What to do —
Produce a copy of every line in the records that holds the string "Open".

Records shown —
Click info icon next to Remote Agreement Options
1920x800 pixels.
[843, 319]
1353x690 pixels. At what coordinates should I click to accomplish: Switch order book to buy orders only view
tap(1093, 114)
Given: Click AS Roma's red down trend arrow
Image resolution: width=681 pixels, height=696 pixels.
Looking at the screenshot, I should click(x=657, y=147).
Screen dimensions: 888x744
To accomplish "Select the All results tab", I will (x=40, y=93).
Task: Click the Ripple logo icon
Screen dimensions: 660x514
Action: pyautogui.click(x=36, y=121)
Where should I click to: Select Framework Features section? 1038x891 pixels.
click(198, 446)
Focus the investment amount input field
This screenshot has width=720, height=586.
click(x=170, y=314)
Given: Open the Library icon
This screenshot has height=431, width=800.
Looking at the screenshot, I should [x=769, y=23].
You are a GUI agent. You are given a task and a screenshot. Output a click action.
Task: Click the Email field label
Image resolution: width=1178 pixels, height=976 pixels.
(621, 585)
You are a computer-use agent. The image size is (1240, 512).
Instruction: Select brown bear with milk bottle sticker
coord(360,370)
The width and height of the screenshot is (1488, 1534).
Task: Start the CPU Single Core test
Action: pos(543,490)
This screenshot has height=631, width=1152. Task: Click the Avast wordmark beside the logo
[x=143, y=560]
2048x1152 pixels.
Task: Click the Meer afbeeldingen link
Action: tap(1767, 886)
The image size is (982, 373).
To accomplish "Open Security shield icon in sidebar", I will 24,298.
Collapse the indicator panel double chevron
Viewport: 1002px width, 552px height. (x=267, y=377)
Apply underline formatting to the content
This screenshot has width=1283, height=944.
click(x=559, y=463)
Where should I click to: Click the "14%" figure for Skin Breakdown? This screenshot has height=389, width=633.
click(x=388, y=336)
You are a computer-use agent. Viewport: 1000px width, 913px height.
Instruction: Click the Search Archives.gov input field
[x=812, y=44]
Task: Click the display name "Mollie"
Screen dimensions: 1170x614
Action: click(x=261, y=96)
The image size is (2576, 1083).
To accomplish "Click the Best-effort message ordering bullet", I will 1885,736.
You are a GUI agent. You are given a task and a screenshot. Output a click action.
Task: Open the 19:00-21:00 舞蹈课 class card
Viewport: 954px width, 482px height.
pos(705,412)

Response to the exercise —
Given: Open the Library icon
To accomplish "Open Security shield icon in sidebar", I will 24,298.
Task: Open the 19:00-21:00 舞蹈课 class card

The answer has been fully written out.